** Your task **
Your result will be the set of lines with "label", copied from the material below.
•••••
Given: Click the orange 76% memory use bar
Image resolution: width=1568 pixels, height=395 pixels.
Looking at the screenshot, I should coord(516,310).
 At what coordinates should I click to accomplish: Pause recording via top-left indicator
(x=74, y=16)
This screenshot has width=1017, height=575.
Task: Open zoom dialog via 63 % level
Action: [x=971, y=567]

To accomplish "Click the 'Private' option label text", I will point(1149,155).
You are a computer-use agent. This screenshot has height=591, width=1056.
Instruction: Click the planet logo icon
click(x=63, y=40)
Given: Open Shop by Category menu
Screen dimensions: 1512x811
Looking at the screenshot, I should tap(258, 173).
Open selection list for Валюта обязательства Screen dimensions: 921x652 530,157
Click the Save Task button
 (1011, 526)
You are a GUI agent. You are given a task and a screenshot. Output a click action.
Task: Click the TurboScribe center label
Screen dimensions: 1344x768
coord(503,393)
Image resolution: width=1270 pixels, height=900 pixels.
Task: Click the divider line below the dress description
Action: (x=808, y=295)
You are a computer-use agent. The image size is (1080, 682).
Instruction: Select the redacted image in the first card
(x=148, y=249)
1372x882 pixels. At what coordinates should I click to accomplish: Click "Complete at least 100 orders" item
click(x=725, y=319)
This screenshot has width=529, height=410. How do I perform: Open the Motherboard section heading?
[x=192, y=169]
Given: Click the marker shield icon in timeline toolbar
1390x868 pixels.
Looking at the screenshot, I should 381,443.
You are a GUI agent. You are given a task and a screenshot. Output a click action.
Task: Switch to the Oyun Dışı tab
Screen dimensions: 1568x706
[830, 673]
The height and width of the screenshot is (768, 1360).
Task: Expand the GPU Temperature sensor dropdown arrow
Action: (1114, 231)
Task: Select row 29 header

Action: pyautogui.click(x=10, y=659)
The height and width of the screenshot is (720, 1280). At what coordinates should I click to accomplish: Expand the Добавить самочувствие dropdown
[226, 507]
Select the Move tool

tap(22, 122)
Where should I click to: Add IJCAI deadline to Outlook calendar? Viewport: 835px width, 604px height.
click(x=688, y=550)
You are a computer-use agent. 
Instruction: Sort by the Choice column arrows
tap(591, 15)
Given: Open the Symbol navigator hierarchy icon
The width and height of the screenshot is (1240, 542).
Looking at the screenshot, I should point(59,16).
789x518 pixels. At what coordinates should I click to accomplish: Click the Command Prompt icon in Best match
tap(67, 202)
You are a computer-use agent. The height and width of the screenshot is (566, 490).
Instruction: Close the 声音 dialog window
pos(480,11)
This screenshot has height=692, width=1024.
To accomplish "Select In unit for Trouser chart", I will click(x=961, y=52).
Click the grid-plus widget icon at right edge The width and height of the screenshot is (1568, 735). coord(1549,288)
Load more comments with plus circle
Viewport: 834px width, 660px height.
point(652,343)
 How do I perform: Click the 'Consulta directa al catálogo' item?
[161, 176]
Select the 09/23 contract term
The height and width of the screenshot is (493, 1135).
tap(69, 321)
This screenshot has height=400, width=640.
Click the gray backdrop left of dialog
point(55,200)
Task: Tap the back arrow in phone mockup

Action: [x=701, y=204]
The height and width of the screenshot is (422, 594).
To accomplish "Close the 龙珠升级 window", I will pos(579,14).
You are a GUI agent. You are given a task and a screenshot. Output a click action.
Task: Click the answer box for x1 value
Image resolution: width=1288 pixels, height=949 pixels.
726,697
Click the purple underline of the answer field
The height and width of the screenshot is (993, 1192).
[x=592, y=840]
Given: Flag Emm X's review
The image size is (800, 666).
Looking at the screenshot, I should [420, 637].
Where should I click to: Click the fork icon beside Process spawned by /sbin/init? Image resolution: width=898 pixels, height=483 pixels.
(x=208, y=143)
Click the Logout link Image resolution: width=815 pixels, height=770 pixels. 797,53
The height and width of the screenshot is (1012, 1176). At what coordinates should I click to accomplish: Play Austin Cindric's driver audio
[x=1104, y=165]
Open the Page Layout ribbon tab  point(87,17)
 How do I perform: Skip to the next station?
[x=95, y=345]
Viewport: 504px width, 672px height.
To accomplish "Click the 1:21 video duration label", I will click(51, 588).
•••••
** Response area **
To accomplish "Click the 'Private' option label text", I will point(1149,155).
Task: Click the TurboScribe center label
To accomplish "Click the 1:21 video duration label", I will click(51, 588).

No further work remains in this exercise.